Korn Khunatipapisiri (; also known as Oaujun (), born 13 November 1993) is a Thai actor and dancer. He is best known for his roles in the film Love's Coming (2014) and television series Ugly Duckling Series: Boy's Paradise (2015).

Early life and education 
Korn was born on November 13, 1993 in Khon Kaen, Thailand. He is the youngest son of three siblings. He is currently studying in Srinakharinwirot University.

Career

Dancer
Korn is a famous dancer and a member of the Thai dancer group Station5. He performed in more than 100 stage concerts.

Acting career
Korn began his career in the entertainment industry as a model and actor before he signed up with GMMTV. He made his acting debut with the film Rose – Last love in 2013.

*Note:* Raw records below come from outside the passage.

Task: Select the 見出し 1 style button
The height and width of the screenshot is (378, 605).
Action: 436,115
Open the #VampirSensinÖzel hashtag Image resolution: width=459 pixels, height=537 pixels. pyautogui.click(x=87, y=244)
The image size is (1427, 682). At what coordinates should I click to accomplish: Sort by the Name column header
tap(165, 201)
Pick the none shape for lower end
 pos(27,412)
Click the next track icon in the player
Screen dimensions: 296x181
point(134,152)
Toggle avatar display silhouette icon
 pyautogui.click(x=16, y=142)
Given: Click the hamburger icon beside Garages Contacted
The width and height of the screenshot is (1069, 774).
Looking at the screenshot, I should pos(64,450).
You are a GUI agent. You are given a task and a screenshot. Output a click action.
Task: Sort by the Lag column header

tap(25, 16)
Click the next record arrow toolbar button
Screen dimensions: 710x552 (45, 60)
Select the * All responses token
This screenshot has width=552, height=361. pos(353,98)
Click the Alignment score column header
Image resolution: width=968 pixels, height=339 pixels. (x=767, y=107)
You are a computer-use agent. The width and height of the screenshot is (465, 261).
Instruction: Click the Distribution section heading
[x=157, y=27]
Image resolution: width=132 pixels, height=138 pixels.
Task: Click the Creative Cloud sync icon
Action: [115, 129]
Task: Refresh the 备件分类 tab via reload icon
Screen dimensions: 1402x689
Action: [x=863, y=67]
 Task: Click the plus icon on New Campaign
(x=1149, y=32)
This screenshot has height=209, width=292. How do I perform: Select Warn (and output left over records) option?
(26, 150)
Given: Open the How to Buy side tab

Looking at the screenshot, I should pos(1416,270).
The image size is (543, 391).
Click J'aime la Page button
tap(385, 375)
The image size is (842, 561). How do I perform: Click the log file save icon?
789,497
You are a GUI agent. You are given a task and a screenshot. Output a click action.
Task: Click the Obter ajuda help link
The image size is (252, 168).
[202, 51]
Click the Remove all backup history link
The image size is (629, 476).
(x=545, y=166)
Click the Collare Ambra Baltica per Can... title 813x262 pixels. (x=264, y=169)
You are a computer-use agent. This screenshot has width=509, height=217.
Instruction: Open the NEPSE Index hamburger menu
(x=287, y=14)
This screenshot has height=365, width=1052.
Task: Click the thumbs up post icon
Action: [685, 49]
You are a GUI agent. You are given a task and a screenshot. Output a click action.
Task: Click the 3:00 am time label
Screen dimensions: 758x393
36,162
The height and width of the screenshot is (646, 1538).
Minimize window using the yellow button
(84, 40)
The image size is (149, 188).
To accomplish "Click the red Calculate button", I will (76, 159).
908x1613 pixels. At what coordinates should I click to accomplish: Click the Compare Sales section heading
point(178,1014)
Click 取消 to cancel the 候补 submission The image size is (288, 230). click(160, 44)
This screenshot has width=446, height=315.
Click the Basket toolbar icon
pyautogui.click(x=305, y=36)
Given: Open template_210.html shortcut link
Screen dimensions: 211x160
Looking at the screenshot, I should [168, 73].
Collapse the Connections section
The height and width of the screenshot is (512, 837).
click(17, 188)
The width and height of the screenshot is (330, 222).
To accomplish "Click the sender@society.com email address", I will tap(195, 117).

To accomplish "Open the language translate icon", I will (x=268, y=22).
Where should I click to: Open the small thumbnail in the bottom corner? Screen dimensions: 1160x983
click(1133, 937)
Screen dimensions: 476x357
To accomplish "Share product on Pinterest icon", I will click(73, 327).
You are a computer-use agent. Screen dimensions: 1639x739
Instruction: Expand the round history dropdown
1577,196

In 2014, he got the main role in the BL film Love's Coming, portraying the role of Zee. In 2015, he starred in a Thai romance series Ugly Duckling Series: Boy's Paradise, where he played the main role. The same year, he portrayed the role of Earth in the series Wifi Society: Gray Secret.

In 2016, he starred in supporting roles in the LGBT drama SOTUS where he played the role of Tew and in the romantic drama Lovey Dovey. In 2017, he starred a supporting in the television series Slam Dance: The Series.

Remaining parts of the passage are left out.